SET PROBLEM
Substitute "The screenshot size is" for every occurrence of "The image size is" in the listing below, leaving everything else unchanged. Omit the pictures from your version.

SUPPLIED RECORDS
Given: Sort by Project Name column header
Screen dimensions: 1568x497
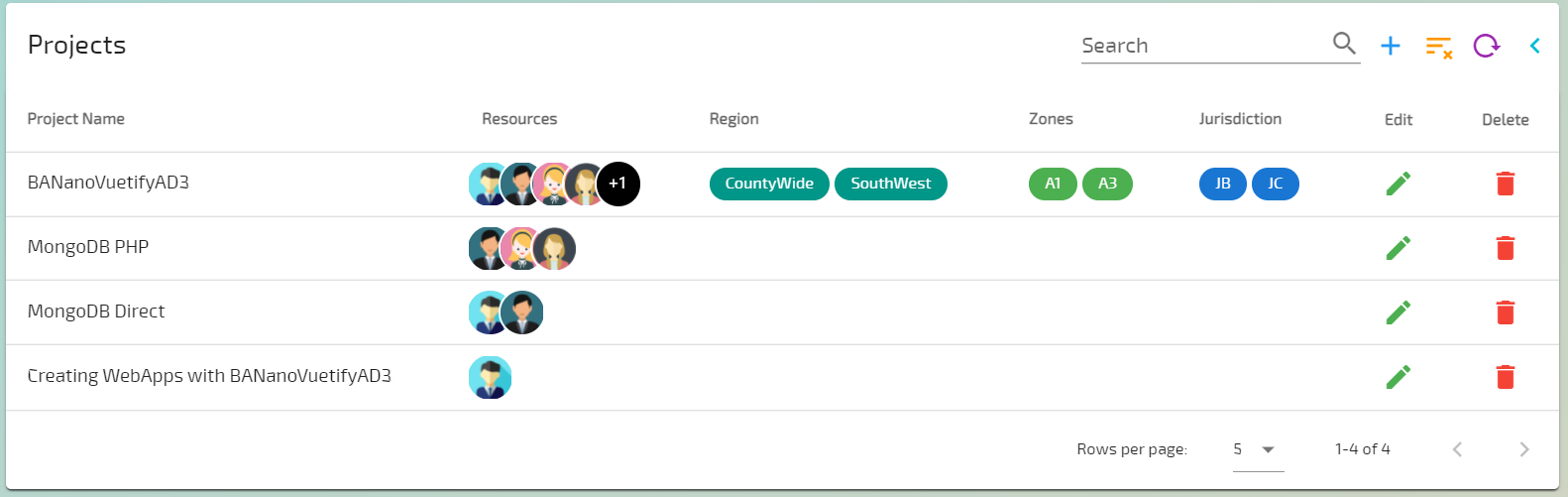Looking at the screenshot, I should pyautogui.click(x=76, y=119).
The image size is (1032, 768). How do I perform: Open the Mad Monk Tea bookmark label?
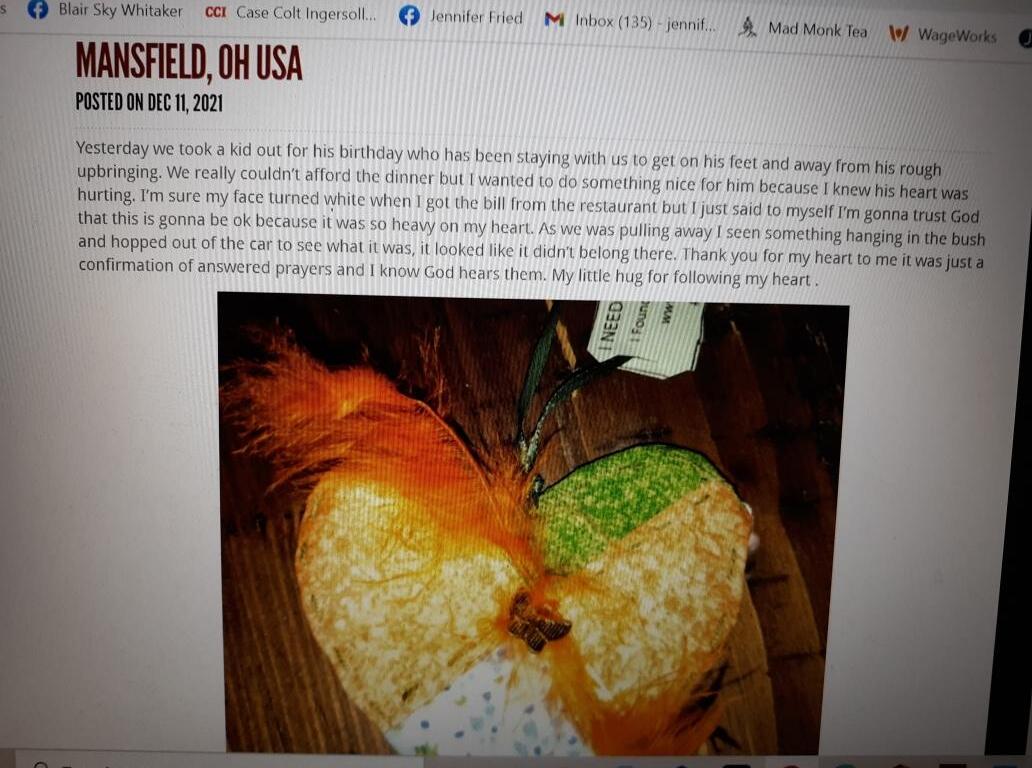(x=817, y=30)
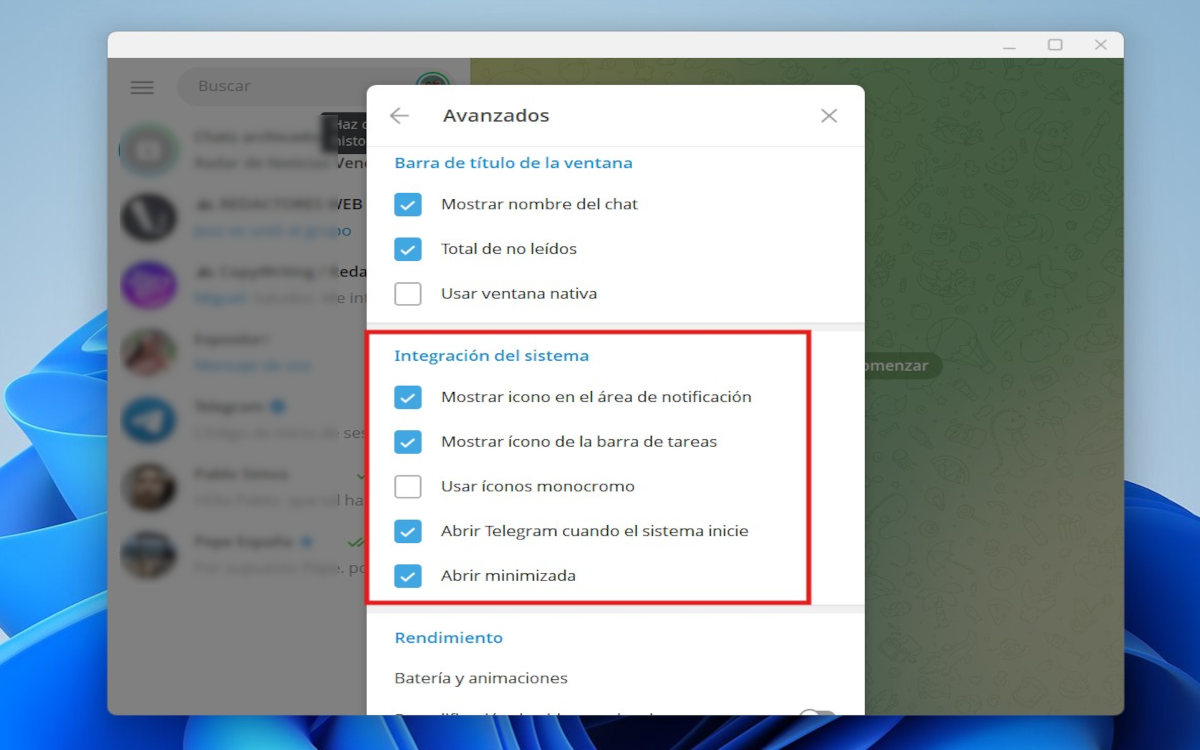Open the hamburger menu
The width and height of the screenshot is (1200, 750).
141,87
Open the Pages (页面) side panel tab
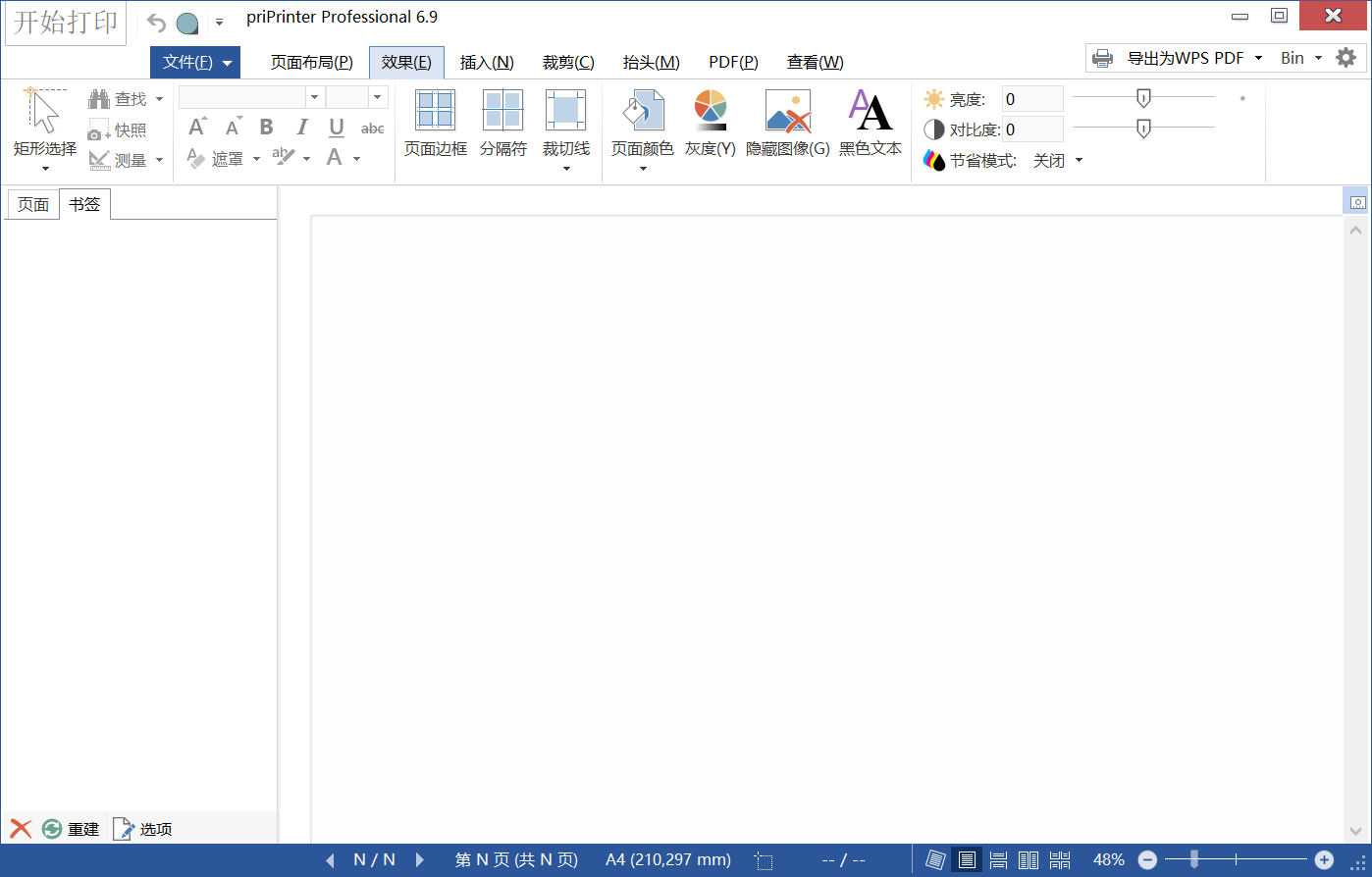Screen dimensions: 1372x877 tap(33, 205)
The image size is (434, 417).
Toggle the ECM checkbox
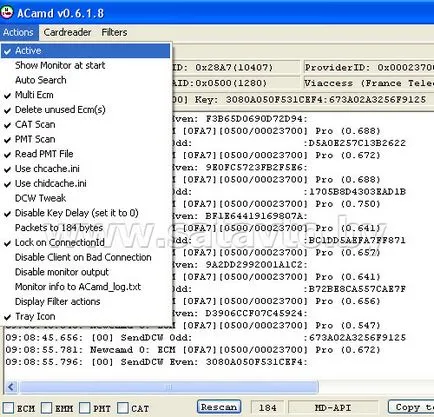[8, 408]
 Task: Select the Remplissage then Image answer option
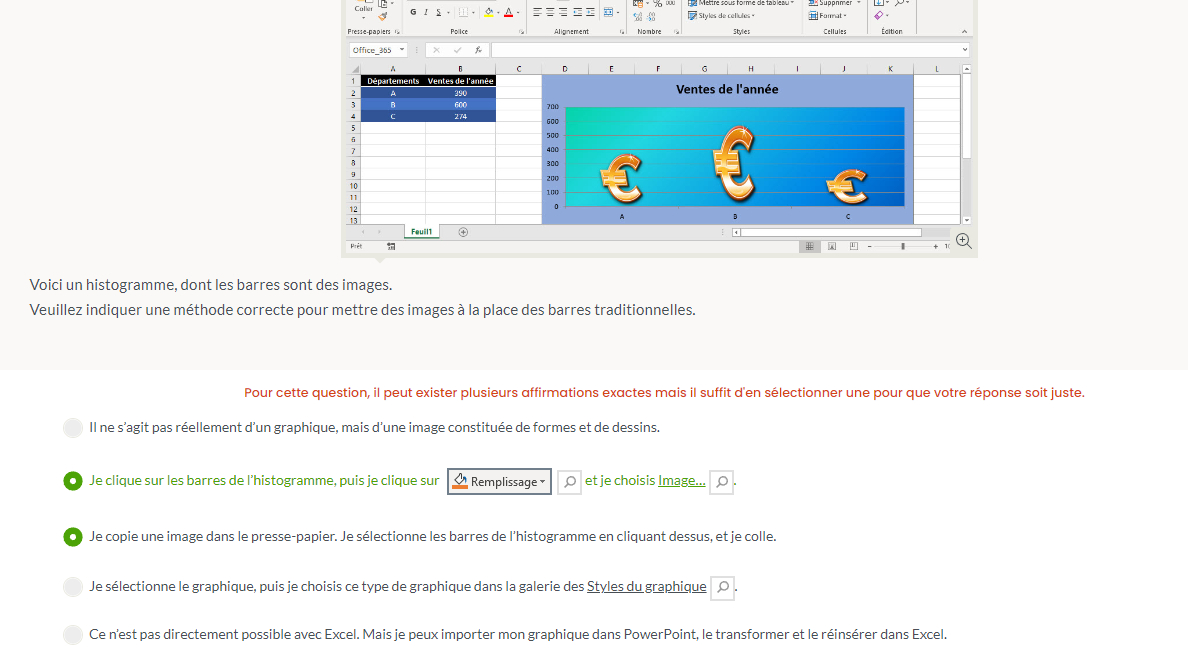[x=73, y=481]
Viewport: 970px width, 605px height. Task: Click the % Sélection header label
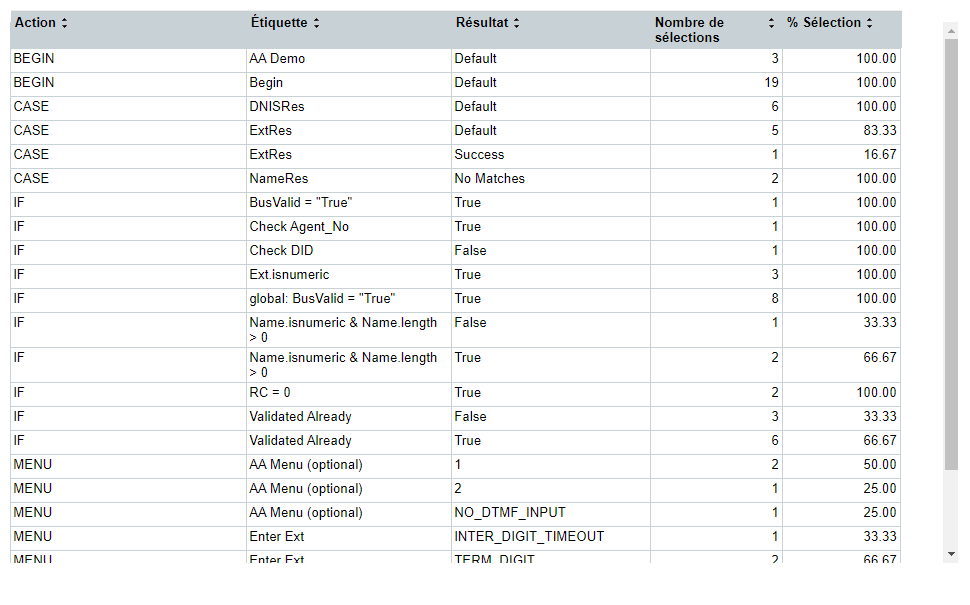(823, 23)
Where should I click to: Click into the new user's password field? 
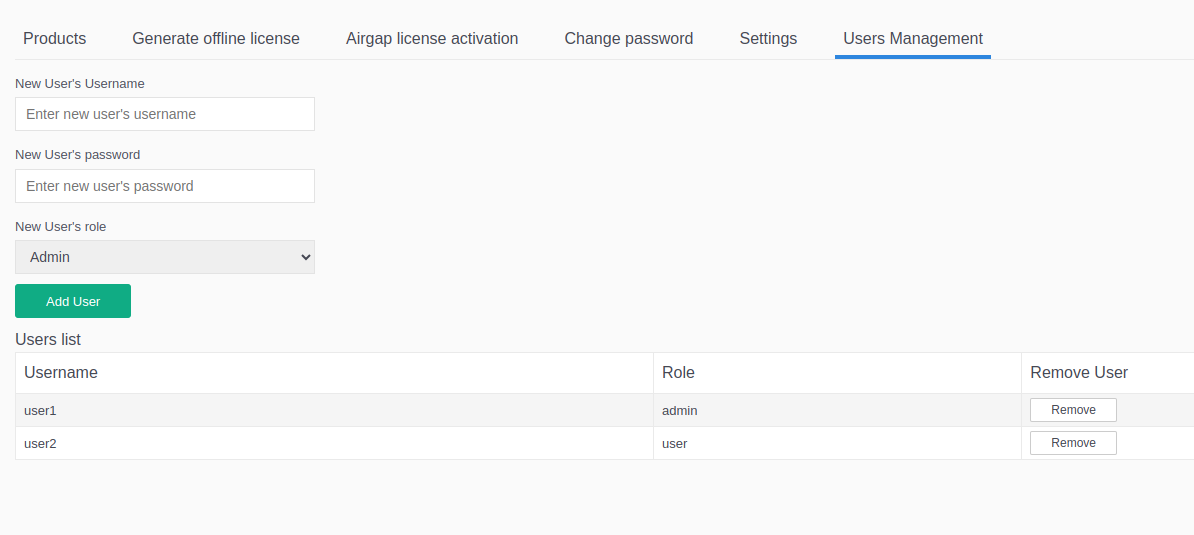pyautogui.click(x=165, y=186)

THE SOLUTION
Given: Sort by Project Name column header
Screen dimensions: 1568x497
Looking at the screenshot, I should pyautogui.click(x=76, y=119).
The screenshot size is (1032, 768). How do I perform: Open the Mad Monk Tea bookmark label?
(x=817, y=30)
Open the hamburger menu
The width and height of the screenshot is (1200, 750).
141,87
Open the Pages (页面) side panel tab
Screen dimensions: 1372x877 tap(33, 205)
The screenshot size is (434, 417).
Toggle the ECM checkbox
[8, 408]
 Task: Select the Remplissage then Image answer option
[x=73, y=481]
Viewport: 970px width, 605px height. Task: Click the % Sélection header label
(823, 23)
Where should I click to: Click into the new user's password field? 
pyautogui.click(x=165, y=186)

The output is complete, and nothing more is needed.